TRY IT
Copy the lines below, please, starting with the one that contains "You are a GUI" and ending with the last. Pictures stay out.

DATA TO PROCESS

^^^^^^^^^^^^^^^^

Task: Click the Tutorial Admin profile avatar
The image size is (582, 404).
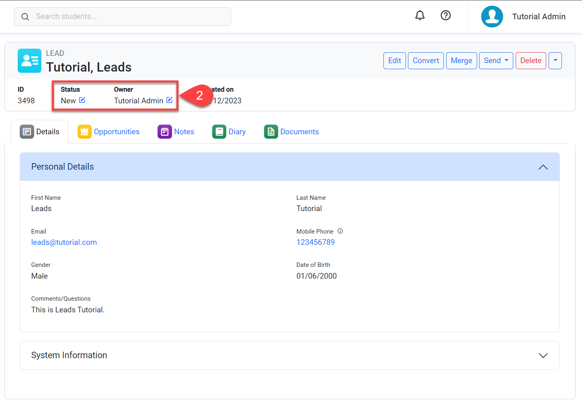Action: [492, 16]
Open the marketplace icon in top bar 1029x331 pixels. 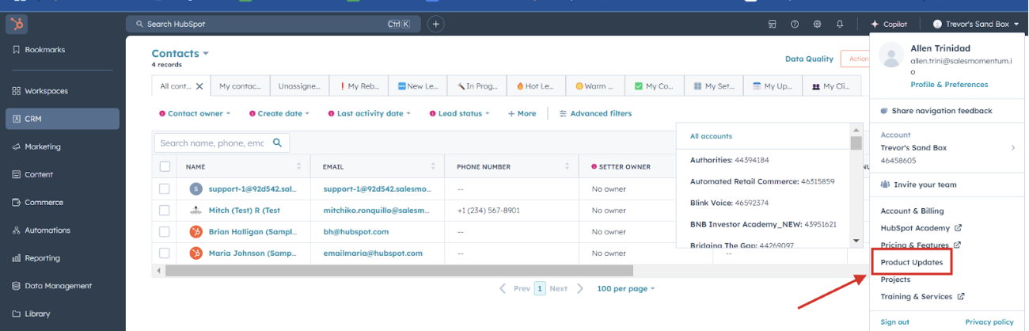[x=773, y=25]
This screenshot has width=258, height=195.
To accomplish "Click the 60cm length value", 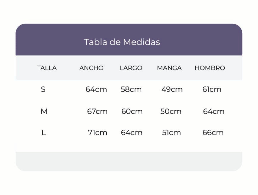I will (x=132, y=112).
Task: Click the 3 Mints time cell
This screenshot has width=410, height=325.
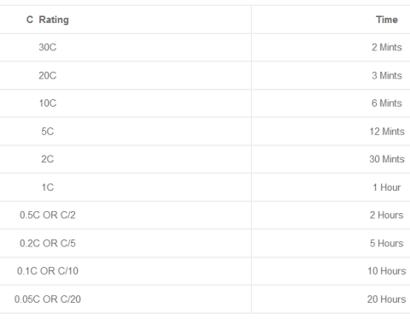Action: [387, 75]
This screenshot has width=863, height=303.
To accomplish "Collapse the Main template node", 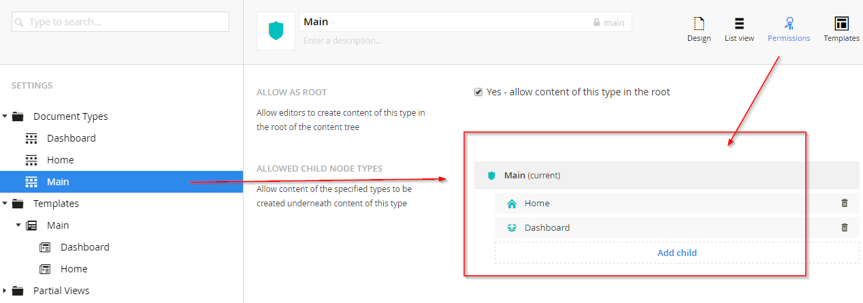I will [x=18, y=225].
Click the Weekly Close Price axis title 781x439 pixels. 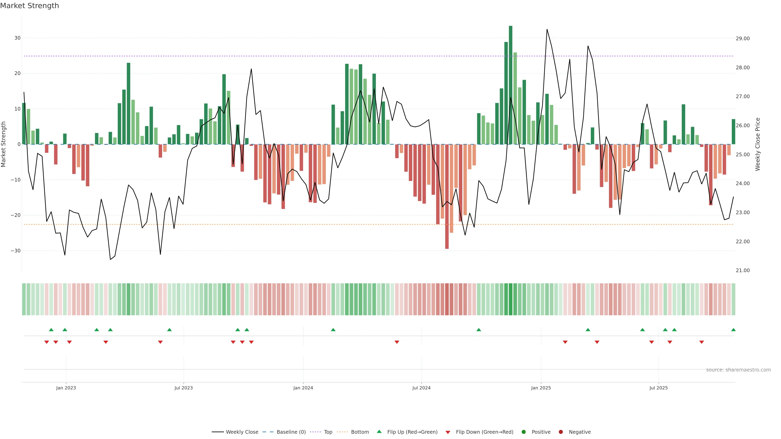(x=758, y=144)
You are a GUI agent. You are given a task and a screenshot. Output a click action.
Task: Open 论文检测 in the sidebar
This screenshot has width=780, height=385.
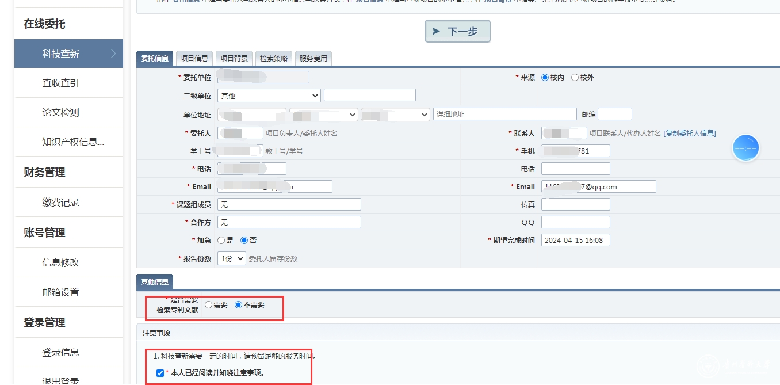[x=60, y=113]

^^^^^^^^^^^^^^^^

RESPONSE TO THIS EXERCISE
You are a GUI agent. You are given a task and a screenshot. Output a click action.
Task: Open 论文检测 in the sidebar
This screenshot has width=780, height=385.
[x=60, y=113]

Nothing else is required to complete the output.